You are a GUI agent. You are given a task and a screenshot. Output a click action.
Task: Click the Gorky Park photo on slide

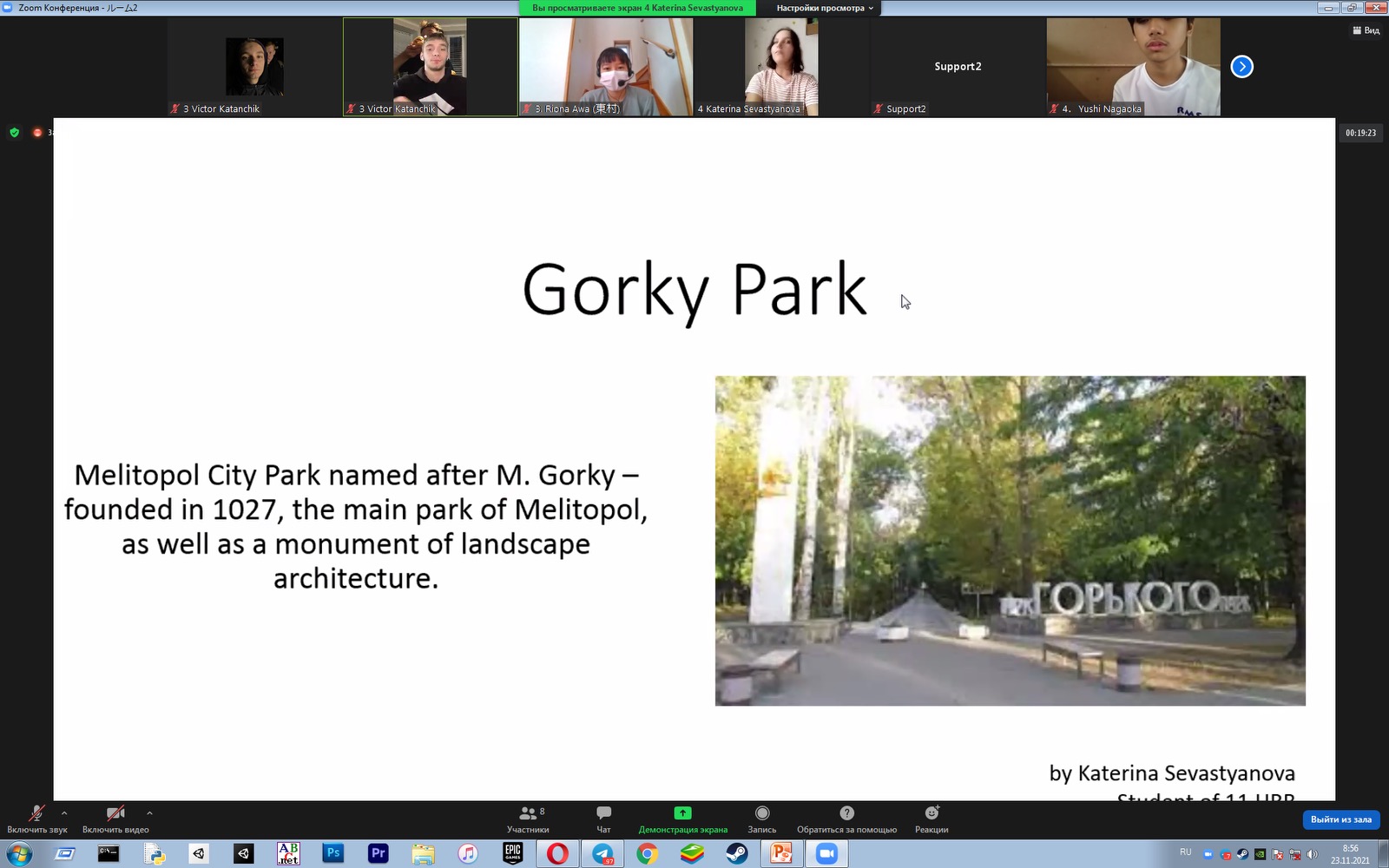click(x=1010, y=540)
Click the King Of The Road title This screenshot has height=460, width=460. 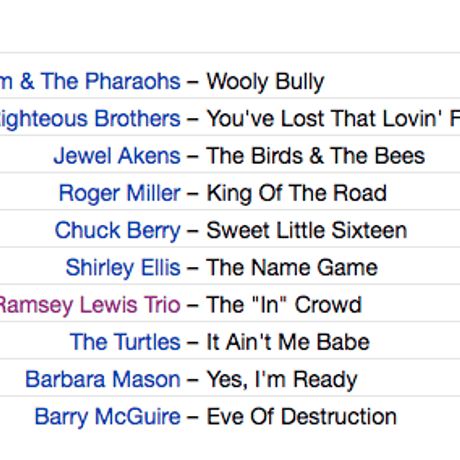click(297, 193)
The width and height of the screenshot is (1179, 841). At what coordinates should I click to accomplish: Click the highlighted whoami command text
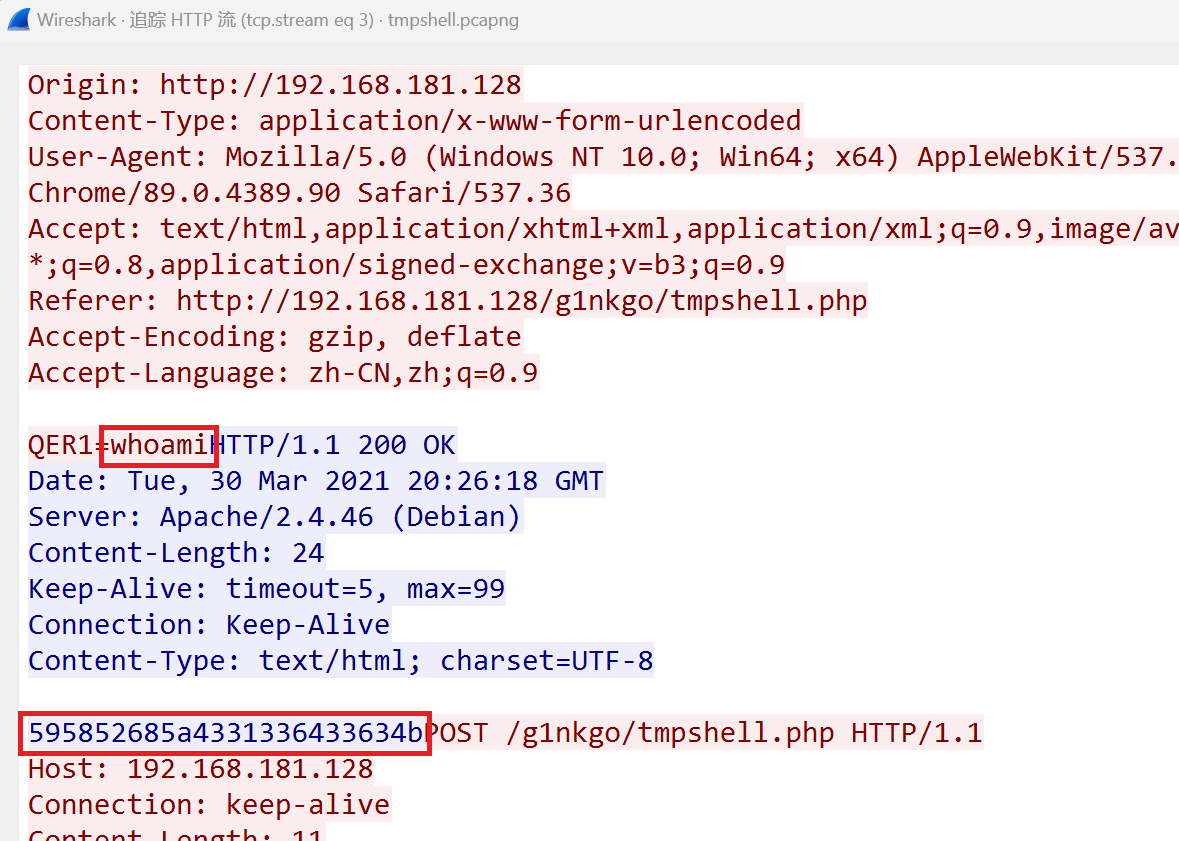tap(159, 445)
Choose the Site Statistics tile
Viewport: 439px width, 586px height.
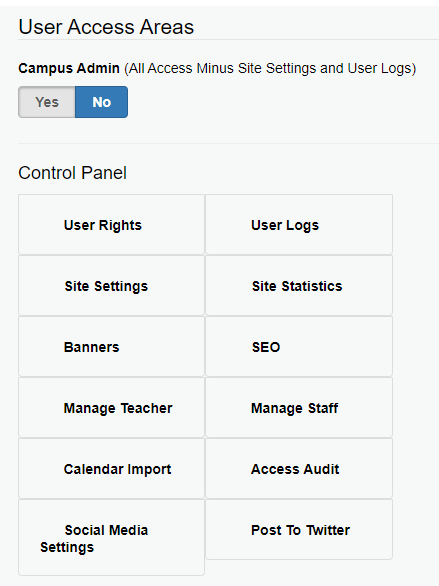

**Task requirements:** The required answer is the lines from the one that contains "The width and" through the last line of the records, restated word for word, with every picture dropped.

**Answer box:**
The width and height of the screenshot is (1179, 841). At what coordinates should I click to accomplish: Click the highlighted whoami command text
tap(159, 445)
Choose the Site Statistics tile
Viewport: 439px width, 586px height.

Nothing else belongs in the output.